Patients’ comfort levels were assessed with a visual analog scale (VAS) twice that was used immediately after wearing the retainers and at the 1-month-appointment. The SF-36 scale was used once to evaluate the participants’ quality of life. It contains 36 items, mainly involving 8 dimensions: physical functioning, role-physical, bodily pain, general health, vitality, social functioning, role-emotional, and mental health. The 8 dimensions were further divided into 2 major areas: physical component summary and mental component summary. The participants were asked to complete this SF-36 scale at the 1-month appointment supervised by the researchers within a certain time (20 minutes).

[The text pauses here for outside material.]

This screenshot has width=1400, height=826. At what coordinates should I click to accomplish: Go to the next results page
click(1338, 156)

Each participant was reexamined at 1, 3, 6, and 12 months (T1, T2, T3, and T4) after wearing the retainers. When the fixed orthodontic appliances were removed, the retention appliance was inserted (T0). Patients were told to contact the researcher (Y.Z.) as soon as their retainers were broken or lost, and the researcher arranged an appointment, manufactured a new retainer, and recorded the specific date, the reasons for failure, and the location of the fractured retainer. There were no outcome changes after trial commencement.
Sample size calculation
Because no similar study has been reported for reference, the sample size of our study could not be calculated exactly at the design phase. This sample size (n = 80) was determined by our empirical experience in conducting randomized controlled trials. Our results may serve as a reference for future studies in calculating sample sizes.

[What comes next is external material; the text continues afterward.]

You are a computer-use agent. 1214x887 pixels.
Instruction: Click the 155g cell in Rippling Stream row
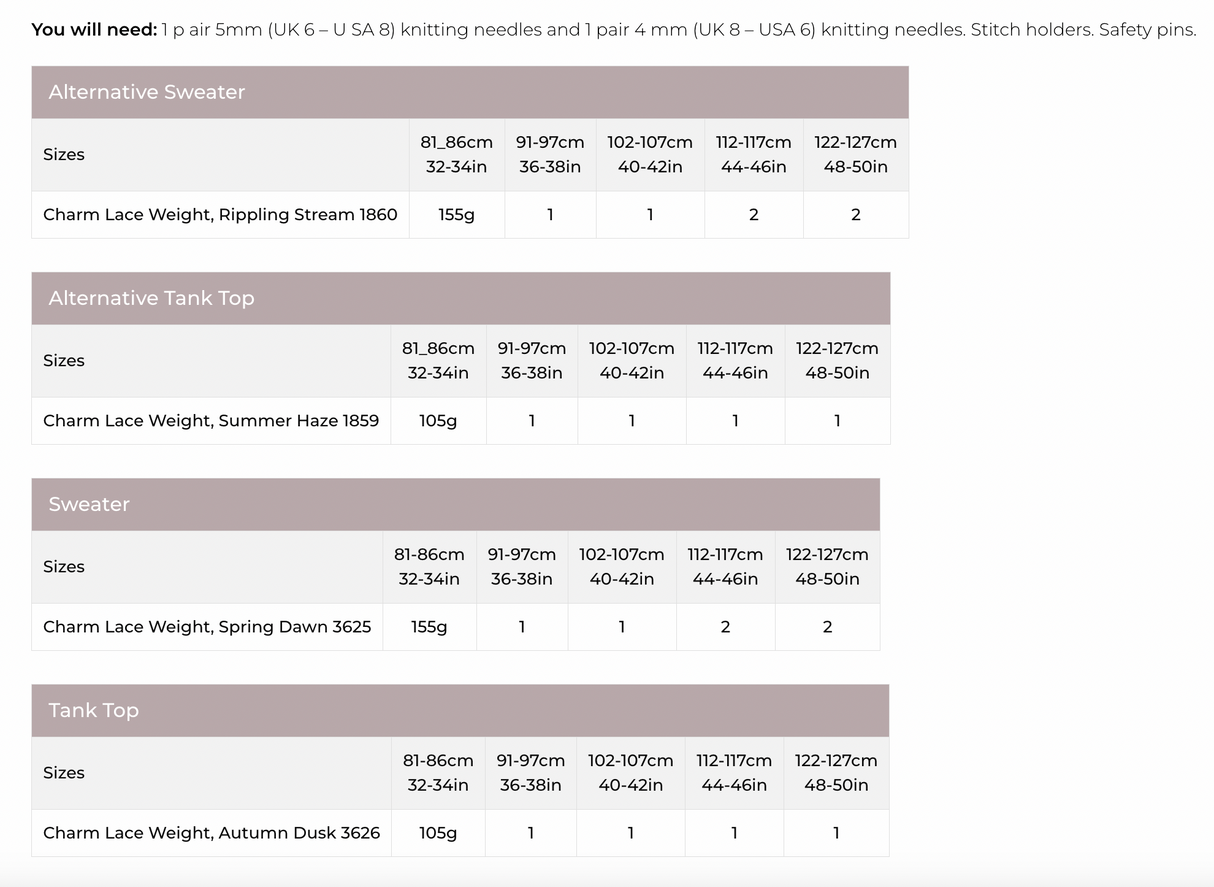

Interim analyses and stopping guidelines
No interim analyses were performed, and the study would be stopped if serious harm was observed during the study.
Randomization (random number generation, allocation concealment, implementation)
Randomization was accomplished by tossing a coin. Then, the allocation information (randomization results) was concealed in opaque and sealed envelopes. Baseline information was written on the outside of the envelopes. The practice manager (H.L.) was responsible for implementing the randomization process and allocation concealment, but was not involved in other parts of the trial.
Blinding
Because the researcher throwing the coins did not participate in the enrollment procedure and the 2 CORs were apparent, the participants and the researcher were both blinded after assignment to the interventions. The statistical analyst (J.F.) did not directly participate in our trial to ensure blinding. Therefore, blinding of patient, operator, and analyst were all achieved.
Statistical analysis (primary and secondary outcomes, subgroup analyses)
Statistical analysis was performed using SPSS software (version 19.0; IBM, Armonk, NY). The failure rates between the 2 groups were analyzed using the chi-square test. Moreover, the Fisher exact test was used to evaluate the constituent ratios of failure reasons and fracture locations. The survival times of the retainers were estimated using the Kaplan-Meier analysis, and the log-rank test was used to identify the significant differences among the groups. Hazard ratios (HR) and associated 95% confidence intervals (CIs) were calculated using Cox regression modeling. Analysis of variance (ANOVA) and the Student t test were used to compare the SF-36 and VAS scores between the 2 groups, respectively. A P value of 0.05 or less was considered to be statistically significant.